### TASK DATA:

"""

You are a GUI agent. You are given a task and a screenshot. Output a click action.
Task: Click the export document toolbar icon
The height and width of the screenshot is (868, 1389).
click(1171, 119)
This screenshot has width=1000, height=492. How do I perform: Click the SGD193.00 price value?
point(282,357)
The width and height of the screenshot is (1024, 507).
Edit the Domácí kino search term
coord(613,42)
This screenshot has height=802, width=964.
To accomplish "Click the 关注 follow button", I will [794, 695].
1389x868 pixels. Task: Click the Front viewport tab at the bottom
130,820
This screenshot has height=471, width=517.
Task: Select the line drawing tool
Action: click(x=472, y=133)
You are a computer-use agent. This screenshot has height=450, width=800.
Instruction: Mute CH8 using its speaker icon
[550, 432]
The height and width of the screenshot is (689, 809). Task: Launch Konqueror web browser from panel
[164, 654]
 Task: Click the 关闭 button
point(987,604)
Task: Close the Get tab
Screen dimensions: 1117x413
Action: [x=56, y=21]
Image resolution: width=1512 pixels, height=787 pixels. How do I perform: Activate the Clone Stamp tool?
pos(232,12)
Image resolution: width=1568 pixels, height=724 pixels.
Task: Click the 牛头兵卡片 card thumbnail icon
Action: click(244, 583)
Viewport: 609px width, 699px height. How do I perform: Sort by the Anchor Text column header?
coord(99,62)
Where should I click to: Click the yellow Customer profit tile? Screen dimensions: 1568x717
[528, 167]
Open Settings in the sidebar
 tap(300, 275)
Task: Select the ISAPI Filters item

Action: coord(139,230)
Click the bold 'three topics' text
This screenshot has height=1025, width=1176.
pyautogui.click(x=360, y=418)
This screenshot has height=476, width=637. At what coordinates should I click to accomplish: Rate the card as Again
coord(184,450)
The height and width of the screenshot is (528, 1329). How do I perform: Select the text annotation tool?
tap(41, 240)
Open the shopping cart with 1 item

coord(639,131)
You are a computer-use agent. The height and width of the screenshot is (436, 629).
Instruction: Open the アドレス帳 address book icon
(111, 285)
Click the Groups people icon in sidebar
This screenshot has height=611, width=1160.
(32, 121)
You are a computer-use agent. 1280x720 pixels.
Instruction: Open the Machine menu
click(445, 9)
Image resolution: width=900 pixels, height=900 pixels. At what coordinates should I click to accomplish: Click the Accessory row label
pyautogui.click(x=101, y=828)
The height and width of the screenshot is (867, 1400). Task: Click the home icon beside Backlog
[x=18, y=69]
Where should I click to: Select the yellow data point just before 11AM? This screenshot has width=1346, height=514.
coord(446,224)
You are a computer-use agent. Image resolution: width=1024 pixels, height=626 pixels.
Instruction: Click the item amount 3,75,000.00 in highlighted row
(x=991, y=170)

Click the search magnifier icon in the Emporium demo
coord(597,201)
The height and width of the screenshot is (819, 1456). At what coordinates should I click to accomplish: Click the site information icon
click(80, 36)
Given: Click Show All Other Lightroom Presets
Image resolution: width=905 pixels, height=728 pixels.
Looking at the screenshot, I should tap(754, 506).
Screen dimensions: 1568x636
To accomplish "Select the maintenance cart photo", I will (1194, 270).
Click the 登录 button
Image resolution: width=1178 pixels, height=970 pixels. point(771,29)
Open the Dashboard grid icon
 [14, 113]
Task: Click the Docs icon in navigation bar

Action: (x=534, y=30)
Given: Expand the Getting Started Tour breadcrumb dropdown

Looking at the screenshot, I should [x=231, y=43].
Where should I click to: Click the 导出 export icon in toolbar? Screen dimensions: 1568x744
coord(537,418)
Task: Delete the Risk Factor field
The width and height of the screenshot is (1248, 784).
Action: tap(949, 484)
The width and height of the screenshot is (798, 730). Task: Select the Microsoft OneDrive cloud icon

"""

### WHAT NEEDS TO BE DONE:
Reproduce every item above word for word, keeping all of their lines in the same order.

### THE RESPONSE:
You are a GUI agent. You are given a task and a screenshot. Output a click action.
Task: Click the export document toolbar icon
The height and width of the screenshot is (868, 1389).
click(1171, 119)
This screenshot has width=1000, height=492. How do I perform: Click the SGD193.00 price value?
point(282,357)
The width and height of the screenshot is (1024, 507).
Edit the Domácí kino search term
coord(613,42)
This screenshot has height=802, width=964.
To accomplish "Click the 关注 follow button", I will [794, 695].
1389x868 pixels. Task: Click the Front viewport tab at the bottom
130,820
This screenshot has height=471, width=517.
Task: Select the line drawing tool
Action: click(x=472, y=133)
You are a computer-use agent. This screenshot has height=450, width=800.
Instruction: Mute CH8 using its speaker icon
[550, 432]
The height and width of the screenshot is (689, 809). Task: Launch Konqueror web browser from panel
[164, 654]
 Task: Click the 关闭 button
point(987,604)
Task: Close the Get tab
Screen dimensions: 1117x413
Action: [x=56, y=21]
Image resolution: width=1512 pixels, height=787 pixels. How do I perform: Activate the Clone Stamp tool?
pos(232,12)
Image resolution: width=1568 pixels, height=724 pixels.
Task: Click the 牛头兵卡片 card thumbnail icon
Action: click(244, 583)
Viewport: 609px width, 699px height. How do I perform: Sort by the Anchor Text column header?
coord(99,62)
Where should I click to: Click the yellow Customer profit tile? Screen dimensions: 1568x717
[528, 167]
Open Settings in the sidebar
 tap(300, 275)
Task: Select the ISAPI Filters item

Action: coord(139,230)
Click the bold 'three topics' text
This screenshot has height=1025, width=1176.
pyautogui.click(x=360, y=418)
This screenshot has height=476, width=637. At what coordinates should I click to accomplish: Rate the card as Again
coord(184,450)
The height and width of the screenshot is (528, 1329). How do I perform: Select the text annotation tool?
tap(41, 240)
Open the shopping cart with 1 item

coord(639,131)
You are a computer-use agent. The height and width of the screenshot is (436, 629).
Instruction: Open the アドレス帳 address book icon
(111, 285)
Click the Groups people icon in sidebar
This screenshot has height=611, width=1160.
(32, 121)
You are a computer-use agent. 1280x720 pixels.
Instruction: Open the Machine menu
click(445, 9)
Image resolution: width=900 pixels, height=900 pixels. At what coordinates should I click to accomplish: Click the Accessory row label
pyautogui.click(x=101, y=828)
The height and width of the screenshot is (867, 1400). Task: Click the home icon beside Backlog
[x=18, y=69]
Where should I click to: Select the yellow data point just before 11AM? This screenshot has width=1346, height=514.
coord(446,224)
You are a computer-use agent. Image resolution: width=1024 pixels, height=626 pixels.
Instruction: Click the item amount 3,75,000.00 in highlighted row
(x=991, y=170)

Click the search magnifier icon in the Emporium demo
coord(597,201)
The height and width of the screenshot is (819, 1456). At what coordinates should I click to accomplish: Click the site information icon
click(80, 36)
Given: Click Show All Other Lightroom Presets
Image resolution: width=905 pixels, height=728 pixels.
Looking at the screenshot, I should tap(754, 506).
Screen dimensions: 1568x636
To accomplish "Select the maintenance cart photo", I will (1194, 270).
Click the 登录 button
Image resolution: width=1178 pixels, height=970 pixels. point(771,29)
Open the Dashboard grid icon
 [14, 113]
Task: Click the Docs icon in navigation bar

Action: (x=534, y=30)
Given: Expand the Getting Started Tour breadcrumb dropdown

Looking at the screenshot, I should [x=231, y=43].
Where should I click to: Click the 导出 export icon in toolbar? Screen dimensions: 1568x744
coord(537,418)
Task: Delete the Risk Factor field
The width and height of the screenshot is (1248, 784).
Action: tap(949, 484)
The width and height of the screenshot is (798, 730). Task: Select the Microsoft OneDrive cloud icon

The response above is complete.